EXERCISE REQUIREMENTS:
Quote the records below verbatim, line for line, and omit the pictures from your output.

DATA TO PROCESS:
--- START ---
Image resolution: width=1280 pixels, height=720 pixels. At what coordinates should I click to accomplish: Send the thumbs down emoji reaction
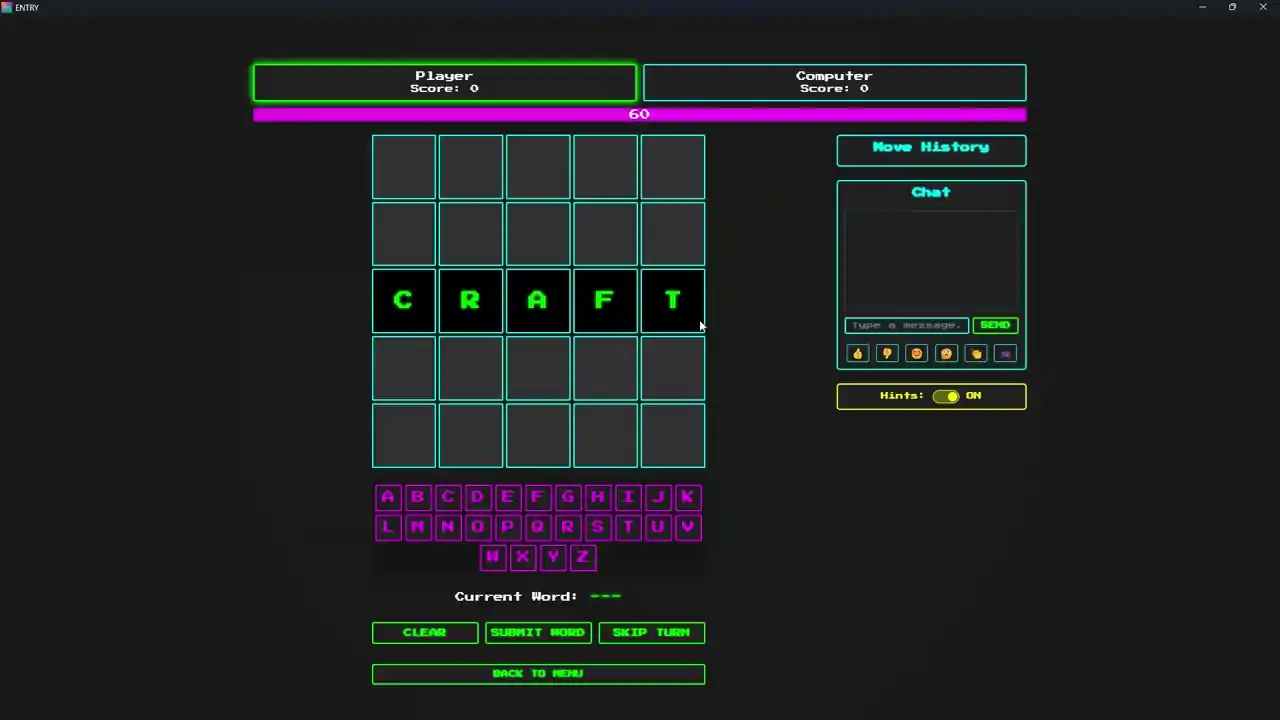887,353
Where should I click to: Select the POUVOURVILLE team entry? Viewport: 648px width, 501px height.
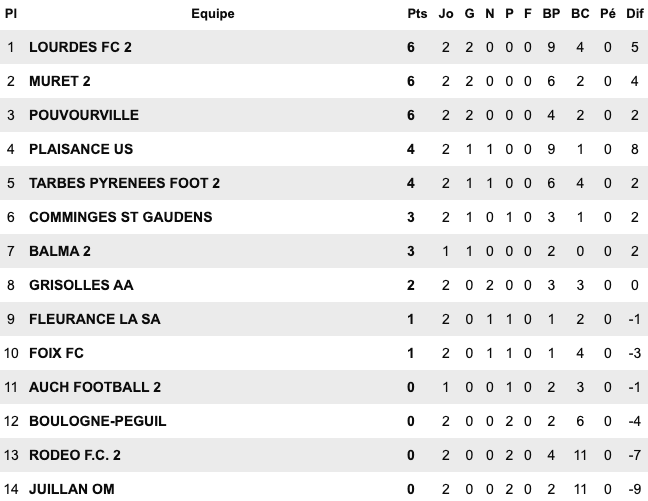[84, 115]
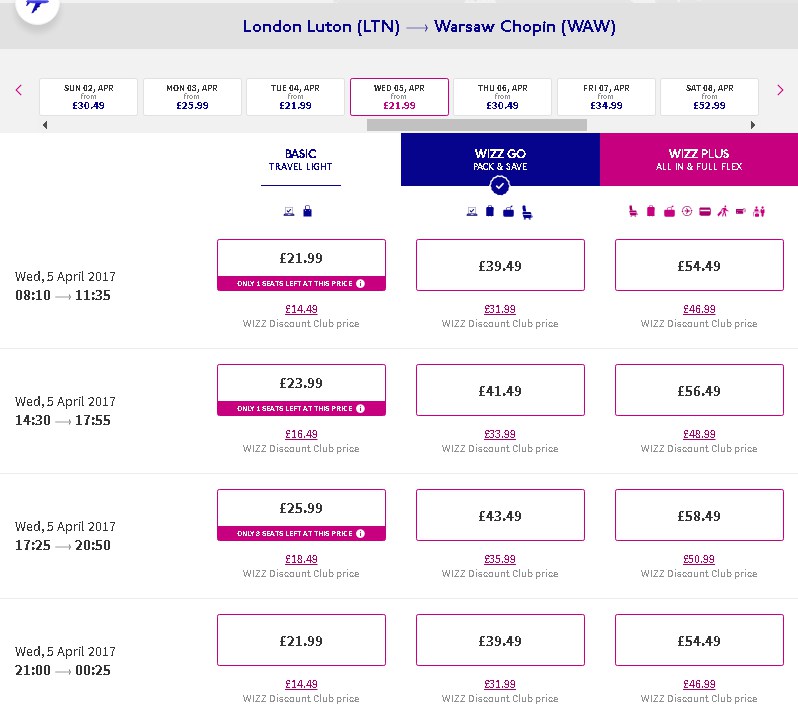The width and height of the screenshot is (798, 710).
Task: Show earlier dates with the left pink chevron
Action: [x=19, y=91]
--- END ---
OUTPUT FOR THIS EXERCISE:
Image resolution: width=1280 pixels, height=720 pixels. At what coordinates should I click to accomplish: Send the thumbs down emoji reaction
887,353
Where should I click to: Select the POUVOURVILLE team entry? Viewport: 648px width, 501px height.
[84, 115]
The width and height of the screenshot is (798, 710).
Task: Show earlier dates with the left pink chevron
Action: [x=19, y=91]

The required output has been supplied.